> _Input_:
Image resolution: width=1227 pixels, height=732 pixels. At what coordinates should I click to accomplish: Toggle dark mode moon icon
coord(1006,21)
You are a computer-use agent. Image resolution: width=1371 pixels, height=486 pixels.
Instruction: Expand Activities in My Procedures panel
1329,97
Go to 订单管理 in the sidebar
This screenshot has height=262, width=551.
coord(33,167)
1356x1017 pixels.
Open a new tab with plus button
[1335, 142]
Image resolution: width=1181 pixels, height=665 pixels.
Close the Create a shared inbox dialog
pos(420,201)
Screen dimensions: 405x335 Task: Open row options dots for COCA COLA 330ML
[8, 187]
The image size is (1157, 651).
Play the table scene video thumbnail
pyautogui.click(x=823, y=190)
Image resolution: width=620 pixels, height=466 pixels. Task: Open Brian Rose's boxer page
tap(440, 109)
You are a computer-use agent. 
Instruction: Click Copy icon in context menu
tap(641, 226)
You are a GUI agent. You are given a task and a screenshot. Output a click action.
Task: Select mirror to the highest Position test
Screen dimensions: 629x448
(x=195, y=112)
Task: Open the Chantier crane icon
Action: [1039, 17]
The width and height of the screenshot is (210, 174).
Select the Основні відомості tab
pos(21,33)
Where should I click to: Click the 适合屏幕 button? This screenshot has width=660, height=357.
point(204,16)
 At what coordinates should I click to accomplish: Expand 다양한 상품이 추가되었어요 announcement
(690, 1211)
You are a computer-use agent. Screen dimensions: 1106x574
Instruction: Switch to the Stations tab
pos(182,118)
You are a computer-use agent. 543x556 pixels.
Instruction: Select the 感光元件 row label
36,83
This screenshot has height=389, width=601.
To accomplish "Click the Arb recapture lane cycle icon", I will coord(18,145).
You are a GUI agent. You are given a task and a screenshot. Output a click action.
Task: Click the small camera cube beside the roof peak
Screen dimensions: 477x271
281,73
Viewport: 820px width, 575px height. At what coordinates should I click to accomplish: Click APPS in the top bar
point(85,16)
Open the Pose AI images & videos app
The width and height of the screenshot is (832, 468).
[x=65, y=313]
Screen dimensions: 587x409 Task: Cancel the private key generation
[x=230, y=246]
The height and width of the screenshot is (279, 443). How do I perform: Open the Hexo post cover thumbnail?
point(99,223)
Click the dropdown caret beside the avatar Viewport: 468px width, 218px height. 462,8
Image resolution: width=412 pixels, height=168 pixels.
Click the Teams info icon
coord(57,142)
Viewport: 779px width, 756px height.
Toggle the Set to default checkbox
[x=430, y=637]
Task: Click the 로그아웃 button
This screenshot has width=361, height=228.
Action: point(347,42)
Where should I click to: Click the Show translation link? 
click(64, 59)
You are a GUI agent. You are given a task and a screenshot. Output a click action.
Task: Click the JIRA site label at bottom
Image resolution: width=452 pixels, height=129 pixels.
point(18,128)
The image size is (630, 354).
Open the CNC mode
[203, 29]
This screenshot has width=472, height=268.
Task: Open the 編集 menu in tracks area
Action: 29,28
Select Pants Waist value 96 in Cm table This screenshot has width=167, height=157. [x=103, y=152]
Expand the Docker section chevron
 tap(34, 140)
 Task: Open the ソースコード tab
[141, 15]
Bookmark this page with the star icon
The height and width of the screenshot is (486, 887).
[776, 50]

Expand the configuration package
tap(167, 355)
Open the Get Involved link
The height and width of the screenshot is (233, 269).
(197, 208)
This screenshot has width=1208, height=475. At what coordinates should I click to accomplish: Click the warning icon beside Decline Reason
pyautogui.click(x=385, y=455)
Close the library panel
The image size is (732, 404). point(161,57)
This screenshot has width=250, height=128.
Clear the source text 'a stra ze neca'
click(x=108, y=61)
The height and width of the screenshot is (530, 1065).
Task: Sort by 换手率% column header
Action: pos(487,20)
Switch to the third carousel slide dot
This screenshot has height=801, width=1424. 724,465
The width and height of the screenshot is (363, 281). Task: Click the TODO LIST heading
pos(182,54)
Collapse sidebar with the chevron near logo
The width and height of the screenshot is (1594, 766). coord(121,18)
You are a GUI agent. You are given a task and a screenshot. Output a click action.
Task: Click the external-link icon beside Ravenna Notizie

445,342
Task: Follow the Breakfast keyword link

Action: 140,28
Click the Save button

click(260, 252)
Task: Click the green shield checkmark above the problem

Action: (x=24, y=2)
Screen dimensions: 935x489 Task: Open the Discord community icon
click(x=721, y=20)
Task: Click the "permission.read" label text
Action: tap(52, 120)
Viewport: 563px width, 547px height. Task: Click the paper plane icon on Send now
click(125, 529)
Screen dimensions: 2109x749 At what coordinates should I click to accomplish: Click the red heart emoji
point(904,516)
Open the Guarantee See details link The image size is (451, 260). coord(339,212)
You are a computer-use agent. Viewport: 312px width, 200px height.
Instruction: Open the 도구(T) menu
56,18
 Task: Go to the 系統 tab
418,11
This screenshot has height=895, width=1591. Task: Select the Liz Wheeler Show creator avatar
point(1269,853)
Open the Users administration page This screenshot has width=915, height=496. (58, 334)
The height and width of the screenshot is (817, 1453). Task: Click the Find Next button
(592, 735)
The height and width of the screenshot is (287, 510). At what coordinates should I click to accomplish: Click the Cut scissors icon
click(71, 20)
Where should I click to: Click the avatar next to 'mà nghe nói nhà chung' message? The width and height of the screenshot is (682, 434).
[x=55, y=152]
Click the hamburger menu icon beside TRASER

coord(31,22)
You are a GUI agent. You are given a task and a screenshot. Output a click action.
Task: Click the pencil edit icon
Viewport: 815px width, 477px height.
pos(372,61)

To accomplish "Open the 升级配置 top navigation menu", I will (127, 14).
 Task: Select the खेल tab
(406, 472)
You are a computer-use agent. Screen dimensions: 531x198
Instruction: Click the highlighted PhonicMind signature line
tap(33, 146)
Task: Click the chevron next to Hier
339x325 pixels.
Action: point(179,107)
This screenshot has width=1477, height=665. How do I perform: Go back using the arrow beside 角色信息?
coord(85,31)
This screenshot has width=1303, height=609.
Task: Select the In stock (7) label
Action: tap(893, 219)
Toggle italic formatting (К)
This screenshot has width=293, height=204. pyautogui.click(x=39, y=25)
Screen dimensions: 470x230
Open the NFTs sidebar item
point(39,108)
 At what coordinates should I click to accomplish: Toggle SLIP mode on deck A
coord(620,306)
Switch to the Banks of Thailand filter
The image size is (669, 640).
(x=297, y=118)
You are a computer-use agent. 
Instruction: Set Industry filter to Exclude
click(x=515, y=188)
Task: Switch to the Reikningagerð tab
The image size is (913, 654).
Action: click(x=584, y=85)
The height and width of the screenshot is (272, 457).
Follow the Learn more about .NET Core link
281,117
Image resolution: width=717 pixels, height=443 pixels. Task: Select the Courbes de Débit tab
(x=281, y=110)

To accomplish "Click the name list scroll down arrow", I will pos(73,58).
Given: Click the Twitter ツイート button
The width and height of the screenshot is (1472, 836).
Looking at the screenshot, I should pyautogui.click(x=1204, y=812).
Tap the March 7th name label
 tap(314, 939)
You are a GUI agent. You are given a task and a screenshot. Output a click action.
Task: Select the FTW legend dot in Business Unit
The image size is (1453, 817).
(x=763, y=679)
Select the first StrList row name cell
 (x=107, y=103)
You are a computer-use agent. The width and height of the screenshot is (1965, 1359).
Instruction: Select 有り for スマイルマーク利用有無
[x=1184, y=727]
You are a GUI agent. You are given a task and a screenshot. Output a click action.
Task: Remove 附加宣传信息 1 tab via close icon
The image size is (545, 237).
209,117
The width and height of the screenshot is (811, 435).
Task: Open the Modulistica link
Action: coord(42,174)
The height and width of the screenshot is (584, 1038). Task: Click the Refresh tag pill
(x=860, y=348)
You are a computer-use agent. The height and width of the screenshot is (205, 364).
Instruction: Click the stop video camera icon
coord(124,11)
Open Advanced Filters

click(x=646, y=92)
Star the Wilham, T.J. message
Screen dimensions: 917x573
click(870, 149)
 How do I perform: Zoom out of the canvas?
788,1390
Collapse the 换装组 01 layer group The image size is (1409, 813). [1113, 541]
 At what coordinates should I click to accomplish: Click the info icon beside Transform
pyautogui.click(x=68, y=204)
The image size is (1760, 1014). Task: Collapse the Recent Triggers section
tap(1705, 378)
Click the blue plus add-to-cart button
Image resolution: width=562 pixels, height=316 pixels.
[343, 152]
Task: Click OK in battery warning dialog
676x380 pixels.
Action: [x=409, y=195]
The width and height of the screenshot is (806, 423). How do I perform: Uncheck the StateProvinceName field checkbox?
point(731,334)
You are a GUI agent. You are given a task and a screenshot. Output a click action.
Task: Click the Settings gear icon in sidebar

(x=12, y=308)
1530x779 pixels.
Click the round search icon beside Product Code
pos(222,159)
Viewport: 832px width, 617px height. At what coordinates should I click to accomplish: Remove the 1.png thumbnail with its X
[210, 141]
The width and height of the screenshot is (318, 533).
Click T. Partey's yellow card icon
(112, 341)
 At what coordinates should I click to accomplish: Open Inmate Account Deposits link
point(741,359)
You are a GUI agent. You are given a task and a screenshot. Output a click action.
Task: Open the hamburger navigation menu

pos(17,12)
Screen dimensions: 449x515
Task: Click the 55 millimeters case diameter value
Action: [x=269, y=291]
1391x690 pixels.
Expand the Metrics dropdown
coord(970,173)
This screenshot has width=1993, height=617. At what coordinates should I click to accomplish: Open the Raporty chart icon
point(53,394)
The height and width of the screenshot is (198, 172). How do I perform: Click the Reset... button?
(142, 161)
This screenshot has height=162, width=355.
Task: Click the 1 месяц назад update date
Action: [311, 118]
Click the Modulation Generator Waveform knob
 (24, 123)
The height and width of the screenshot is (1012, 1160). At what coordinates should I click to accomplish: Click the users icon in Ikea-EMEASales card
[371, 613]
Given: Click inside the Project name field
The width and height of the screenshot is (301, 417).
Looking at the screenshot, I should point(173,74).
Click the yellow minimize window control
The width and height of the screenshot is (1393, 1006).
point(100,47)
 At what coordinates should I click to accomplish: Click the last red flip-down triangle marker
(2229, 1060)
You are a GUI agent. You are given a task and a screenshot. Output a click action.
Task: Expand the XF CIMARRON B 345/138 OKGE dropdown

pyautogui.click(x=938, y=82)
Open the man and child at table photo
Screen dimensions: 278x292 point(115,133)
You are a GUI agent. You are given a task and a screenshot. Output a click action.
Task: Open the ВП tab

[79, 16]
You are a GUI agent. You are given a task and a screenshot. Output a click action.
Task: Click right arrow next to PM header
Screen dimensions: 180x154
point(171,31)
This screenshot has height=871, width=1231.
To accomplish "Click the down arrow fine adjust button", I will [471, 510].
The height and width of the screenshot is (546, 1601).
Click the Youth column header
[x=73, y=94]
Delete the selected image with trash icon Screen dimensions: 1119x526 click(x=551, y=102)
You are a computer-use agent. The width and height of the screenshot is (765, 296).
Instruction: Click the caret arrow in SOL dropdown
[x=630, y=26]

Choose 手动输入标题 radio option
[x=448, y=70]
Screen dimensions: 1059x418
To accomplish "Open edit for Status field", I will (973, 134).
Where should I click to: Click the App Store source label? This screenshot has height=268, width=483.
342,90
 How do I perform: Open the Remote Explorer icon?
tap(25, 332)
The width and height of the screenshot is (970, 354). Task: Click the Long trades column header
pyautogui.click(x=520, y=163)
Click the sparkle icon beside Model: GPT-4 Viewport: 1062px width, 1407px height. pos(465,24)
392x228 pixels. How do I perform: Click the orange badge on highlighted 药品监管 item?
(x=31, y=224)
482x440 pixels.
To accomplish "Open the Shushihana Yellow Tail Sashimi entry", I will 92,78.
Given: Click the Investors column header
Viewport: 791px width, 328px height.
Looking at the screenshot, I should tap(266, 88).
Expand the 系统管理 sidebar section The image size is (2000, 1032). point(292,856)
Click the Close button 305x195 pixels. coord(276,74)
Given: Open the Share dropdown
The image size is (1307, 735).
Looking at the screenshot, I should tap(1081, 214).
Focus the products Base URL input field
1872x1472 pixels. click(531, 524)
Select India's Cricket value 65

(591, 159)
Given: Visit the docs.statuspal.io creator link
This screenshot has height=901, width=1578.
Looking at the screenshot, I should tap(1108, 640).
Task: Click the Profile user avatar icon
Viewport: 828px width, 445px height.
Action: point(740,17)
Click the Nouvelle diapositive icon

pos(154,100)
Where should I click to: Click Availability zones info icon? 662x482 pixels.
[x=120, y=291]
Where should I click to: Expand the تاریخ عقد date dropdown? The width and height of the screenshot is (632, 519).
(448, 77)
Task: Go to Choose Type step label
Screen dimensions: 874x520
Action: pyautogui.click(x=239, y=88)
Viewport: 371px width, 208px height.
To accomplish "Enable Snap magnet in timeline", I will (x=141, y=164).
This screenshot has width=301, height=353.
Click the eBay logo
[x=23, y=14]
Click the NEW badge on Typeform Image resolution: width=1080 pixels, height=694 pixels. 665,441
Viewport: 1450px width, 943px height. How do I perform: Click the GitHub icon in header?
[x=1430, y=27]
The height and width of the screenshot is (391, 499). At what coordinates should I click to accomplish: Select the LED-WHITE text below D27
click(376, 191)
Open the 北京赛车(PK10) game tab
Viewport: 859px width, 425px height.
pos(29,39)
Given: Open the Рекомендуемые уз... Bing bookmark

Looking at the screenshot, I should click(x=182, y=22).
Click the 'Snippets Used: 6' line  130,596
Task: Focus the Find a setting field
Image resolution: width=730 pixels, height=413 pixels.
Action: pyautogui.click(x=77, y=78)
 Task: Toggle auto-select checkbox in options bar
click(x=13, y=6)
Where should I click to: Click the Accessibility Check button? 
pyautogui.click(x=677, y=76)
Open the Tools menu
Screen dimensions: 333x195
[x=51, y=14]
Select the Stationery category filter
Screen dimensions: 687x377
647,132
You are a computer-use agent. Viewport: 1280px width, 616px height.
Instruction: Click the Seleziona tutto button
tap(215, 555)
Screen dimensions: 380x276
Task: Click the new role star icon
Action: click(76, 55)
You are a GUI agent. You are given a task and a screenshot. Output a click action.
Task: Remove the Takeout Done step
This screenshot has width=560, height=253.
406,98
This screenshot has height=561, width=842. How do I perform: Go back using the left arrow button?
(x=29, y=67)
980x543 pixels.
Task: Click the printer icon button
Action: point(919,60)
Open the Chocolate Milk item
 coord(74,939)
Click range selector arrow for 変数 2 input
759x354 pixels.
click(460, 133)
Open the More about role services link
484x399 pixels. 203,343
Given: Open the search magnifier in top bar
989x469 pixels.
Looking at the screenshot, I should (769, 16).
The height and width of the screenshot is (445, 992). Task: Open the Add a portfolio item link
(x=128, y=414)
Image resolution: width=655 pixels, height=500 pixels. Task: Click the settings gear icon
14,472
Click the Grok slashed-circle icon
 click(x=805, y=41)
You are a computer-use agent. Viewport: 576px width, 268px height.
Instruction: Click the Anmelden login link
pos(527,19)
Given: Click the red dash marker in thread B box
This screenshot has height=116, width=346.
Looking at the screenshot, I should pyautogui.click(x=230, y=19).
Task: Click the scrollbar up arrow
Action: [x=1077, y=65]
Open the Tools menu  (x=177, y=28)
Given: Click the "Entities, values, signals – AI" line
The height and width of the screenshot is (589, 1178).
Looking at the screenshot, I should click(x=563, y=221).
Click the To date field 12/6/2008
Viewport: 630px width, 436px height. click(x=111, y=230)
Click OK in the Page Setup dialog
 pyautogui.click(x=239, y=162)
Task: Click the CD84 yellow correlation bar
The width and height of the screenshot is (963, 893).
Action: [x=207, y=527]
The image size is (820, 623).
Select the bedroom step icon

> _Work instructions_:
Please find every line of the records above that contains the word "beside" and copy each one out, treating uppercase and lowercase as different.

> _Output of the task_:
Task: Click the small camera cube beside the roof peak
Click the dropdown caret beside the avatar Viewport: 468px width, 218px height. 462,8
This screenshot has width=1208, height=475. At what coordinates should I click to accomplish: Click the warning icon beside Decline Reason
Task: Click the external-link icon beside Ravenna Notizie
Click the hamburger menu icon beside TRASER
This screenshot has width=1477, height=665. How do I perform: Go back using the arrow beside 角色信息?
 At what coordinates should I click to accomplish: Click the info icon beside Transform
Click the round search icon beside Product Code
Click the sparkle icon beside Model: GPT-4 Viewport: 1062px width, 1407px height. pos(465,24)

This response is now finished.